Ogni due giorni in Italia una donna viene uccisa. È questo uno dei dati più agghiaccianti contenuti nel rapporto Eures sul femminicidio nel nostro Paese, dal quale si evince come il fenomeno tra il 2012 e il 2013 sia cresciuto in maniera considerevole, facendo registrare un + 14%. I dati contenuti nella ricerca segnalano inoltre come due donne su tre vengono uccise per aver voluto interrompere la relazione con il proprio uomo che quindi per gelosia e rancore diventa il loro assassino. In totale le donne vittime della violenza maschile nel 2013 sono state 179, il dato più alto degli ultimi sette anni. Il 2013 è stato anche l’anno in cui la percentuale delle donne uccise è la più elevata rispetto al totale degli omicidi: il 35,7%. In particolare nel 92,4% dei casi ad uccidere è un uomo e due volte su tre si tratta del partner, il coniuge, il convivente, l’ex o il fidanzato. Come viene spiegato nel rapporto, la maggioranza dei casi di omicidio avviene a seguito della decisione della donna di interrompere la relazione e sono definiti femminicidi del possesso.

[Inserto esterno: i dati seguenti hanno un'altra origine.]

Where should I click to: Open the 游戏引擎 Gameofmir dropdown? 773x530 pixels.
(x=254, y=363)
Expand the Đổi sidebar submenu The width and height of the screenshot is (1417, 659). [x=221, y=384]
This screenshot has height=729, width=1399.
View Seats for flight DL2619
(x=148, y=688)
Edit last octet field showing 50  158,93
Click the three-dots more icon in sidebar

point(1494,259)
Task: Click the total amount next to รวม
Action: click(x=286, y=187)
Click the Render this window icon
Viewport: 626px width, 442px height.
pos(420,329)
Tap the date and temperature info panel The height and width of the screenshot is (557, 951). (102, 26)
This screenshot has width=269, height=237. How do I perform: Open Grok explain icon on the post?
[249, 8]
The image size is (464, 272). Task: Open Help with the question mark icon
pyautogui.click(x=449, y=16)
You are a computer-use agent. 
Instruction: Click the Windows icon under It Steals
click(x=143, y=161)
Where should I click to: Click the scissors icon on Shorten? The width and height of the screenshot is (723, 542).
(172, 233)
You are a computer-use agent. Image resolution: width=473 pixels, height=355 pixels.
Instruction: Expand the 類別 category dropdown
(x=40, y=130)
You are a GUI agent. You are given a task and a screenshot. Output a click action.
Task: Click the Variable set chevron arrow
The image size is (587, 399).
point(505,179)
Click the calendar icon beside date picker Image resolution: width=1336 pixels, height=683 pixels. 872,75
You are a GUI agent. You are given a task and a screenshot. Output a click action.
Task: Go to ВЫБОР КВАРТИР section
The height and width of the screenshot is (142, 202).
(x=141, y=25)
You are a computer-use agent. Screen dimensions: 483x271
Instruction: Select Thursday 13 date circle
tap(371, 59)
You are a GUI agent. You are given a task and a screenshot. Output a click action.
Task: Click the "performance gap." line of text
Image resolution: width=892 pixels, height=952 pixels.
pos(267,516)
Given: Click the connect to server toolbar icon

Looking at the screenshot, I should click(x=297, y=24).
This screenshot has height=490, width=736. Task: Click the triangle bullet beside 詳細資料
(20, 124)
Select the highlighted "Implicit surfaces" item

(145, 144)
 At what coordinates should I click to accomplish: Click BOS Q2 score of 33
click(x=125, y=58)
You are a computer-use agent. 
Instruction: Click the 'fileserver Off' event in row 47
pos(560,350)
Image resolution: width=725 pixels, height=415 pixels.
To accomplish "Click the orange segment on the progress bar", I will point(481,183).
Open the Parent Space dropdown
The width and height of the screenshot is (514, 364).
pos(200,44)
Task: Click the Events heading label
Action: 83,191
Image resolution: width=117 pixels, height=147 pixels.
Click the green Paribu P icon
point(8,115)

Aumentano i casi di femminicidio al centro e al sud

Nei femminicidi non sono le armi da fuoco ad essere gli strumenti più usati. Si ricorre infatti soprattutto ai cosiddetti omicidi a mani nude che sono “espressione di un più alto grado di violenza e rancore”. Una donna su tre infatti nel 2013 è stata uccisa in questo modo. L’uomo decide di vendicarsi picchiando, strangolando o soffocando. In testa a questa triste classifica ci sono le regioni dell’Italia centrale, dove il fenomeno ha subito un incremento del 100% passando infatti da 22 a 44 femminicidi, mentre Roma è la capitale dei femminicidi. Anche nelle Regioni del Sud però si è assistito ad un aumento consistente delle vittime rispetto all’anno precedente, mentre a nord si è registrato una diminuzione dei casi. Nel rapporto Eures si sottolinea "l'inefficacia/inadeguatezza della risposta istituzionale alla richiesta d'aiuto delle donne vittime di violenza all'interno della coppia”. Si sottolinea infatti che nel 2013 ben il 51,9% delle future vittime di omicidio “ aveva segnalato/denunciato alle Istituzioni le violenze subite".